* What this task involves *
Extract the whole listing as it stands. Do not include the pictures.

* Information provided *
┌──
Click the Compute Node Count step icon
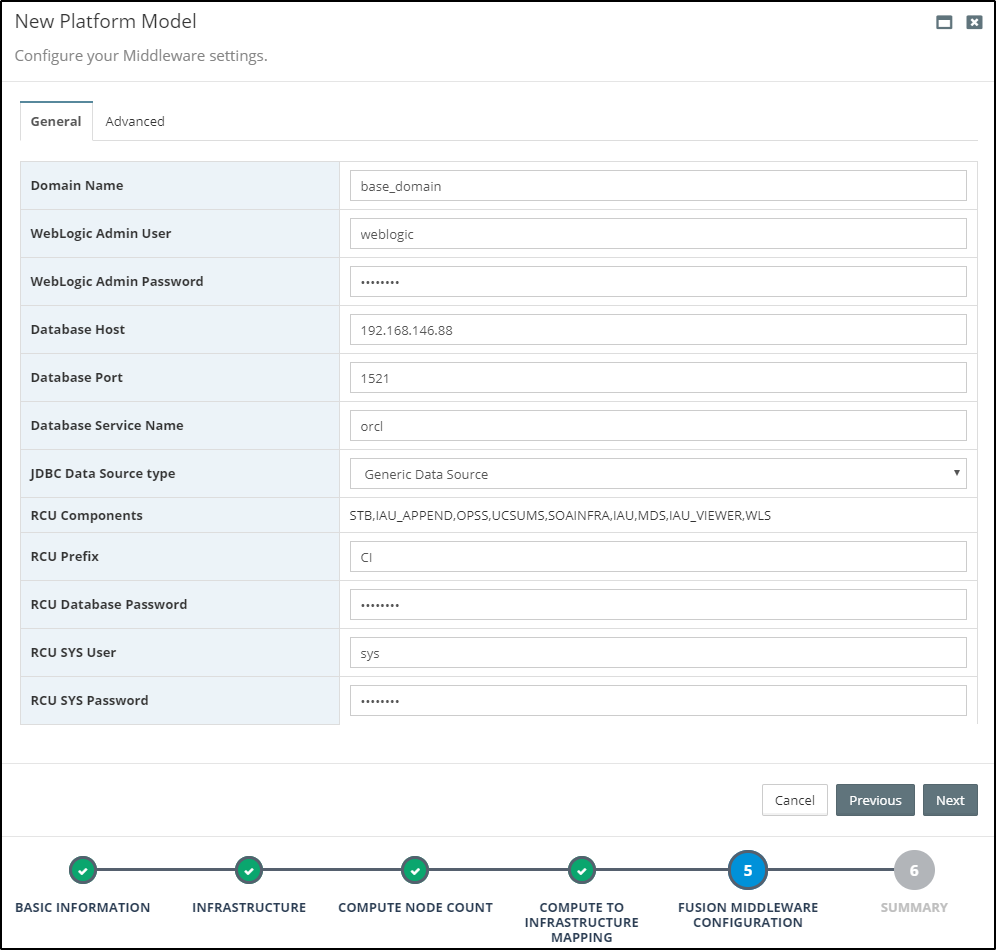Image resolution: width=996 pixels, height=950 pixels. [415, 871]
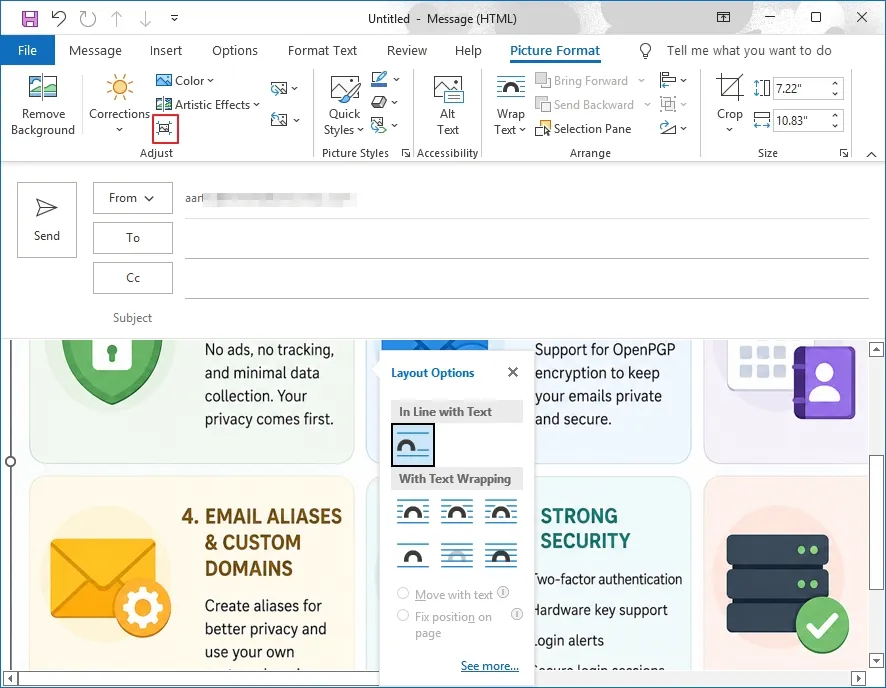Click the Undo arrow icon

(x=59, y=18)
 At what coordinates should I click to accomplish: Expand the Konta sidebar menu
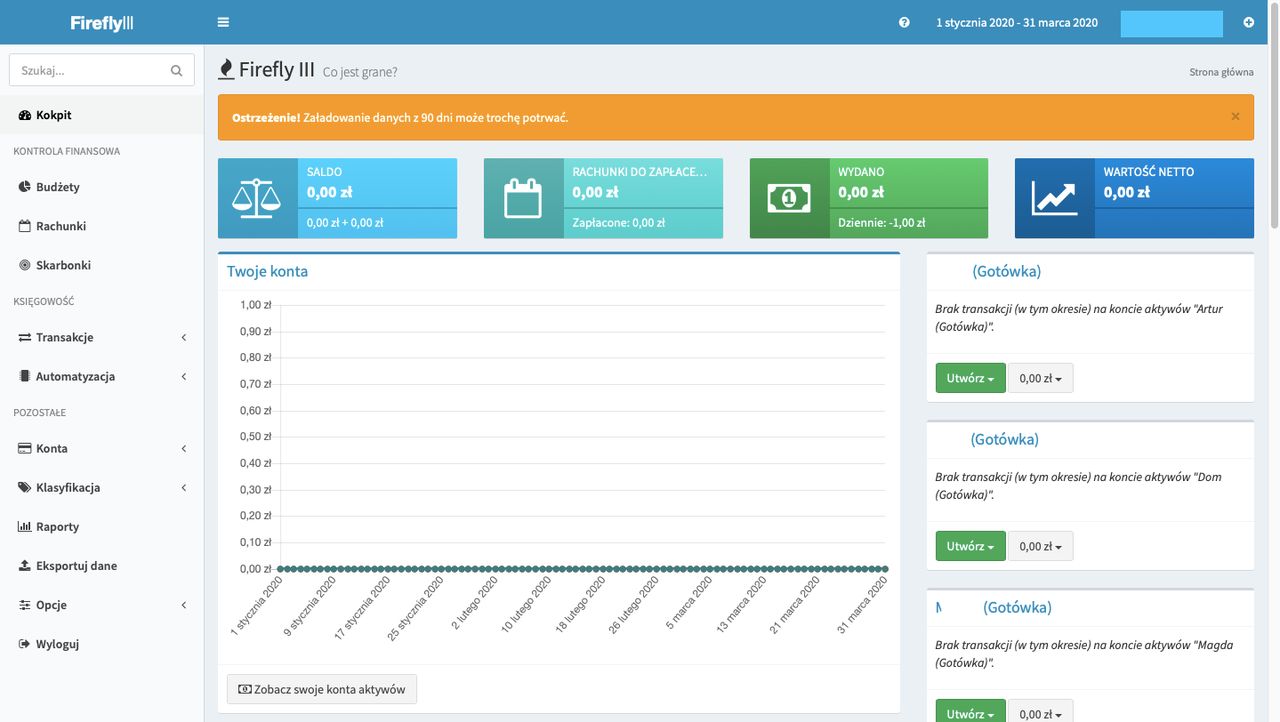(x=102, y=448)
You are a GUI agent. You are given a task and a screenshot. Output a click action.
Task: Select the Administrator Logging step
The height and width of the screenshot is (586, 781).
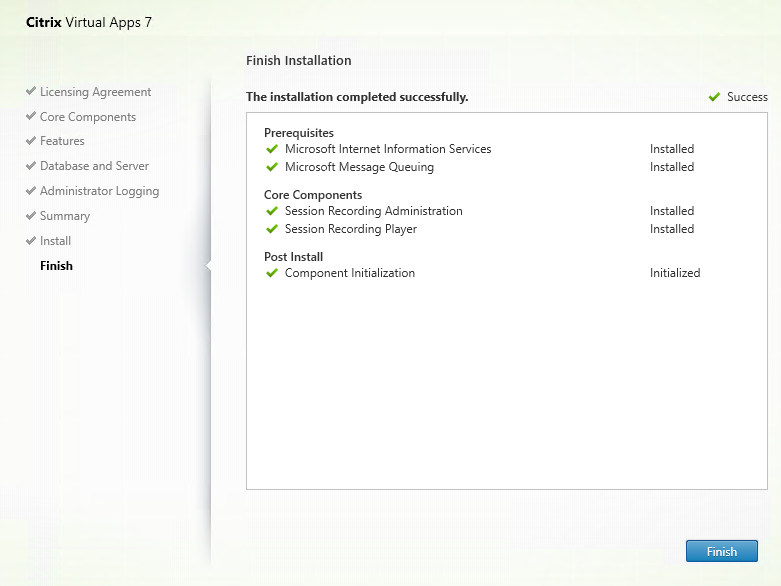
└──
* The answer *
Click the Compute Node Count step icon
Image resolution: width=996 pixels, height=950 pixels. [415, 871]
Click the Undo arrow icon

(x=59, y=18)
 At what coordinates should I click to accomplish: Expand the Konta sidebar menu
(x=102, y=448)
You are a GUI agent. You are given a task and a screenshot. Output a click action.
Task: Select the Administrator Logging step
The height and width of the screenshot is (586, 781).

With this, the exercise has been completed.